Evaluating proxy engines and load balancers for mongrel-driven ruby on rails applications: an introduction and an open call

Zed Shaw’s mongrel “is a fast HTTP library and server for Ruby that is intended for hosting Ruby web applications of any kind using plain HTTP rather than FastCGI or SCGI.”

And saying that it’s “fast” is true. The performance you get from a single mongrel process listening on a port is quite good. You see how such a benchmark relates to your network traffic in an older post of mine.

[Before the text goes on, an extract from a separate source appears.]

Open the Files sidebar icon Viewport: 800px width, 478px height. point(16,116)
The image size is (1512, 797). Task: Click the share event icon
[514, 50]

For example, on a SunFire x4100, with dual Opteron 285s (one of the standard container servers; the 285s are dual core opterons) running Solaris and with 16GBs of RAM.

$ uname -a
SunOS 69-12-222-41 5.11 snv_45 i86pc i386 i86pc
$ prtconf
System Configuration:  Sun Microsystems  i86pc
Memory size: 16256 Megabytes

A simple “Hello World” rails app will serve at 250 req/sec just fine over a gigabit network (I wasn’t trying to push it and involving a database isn’t the point yet).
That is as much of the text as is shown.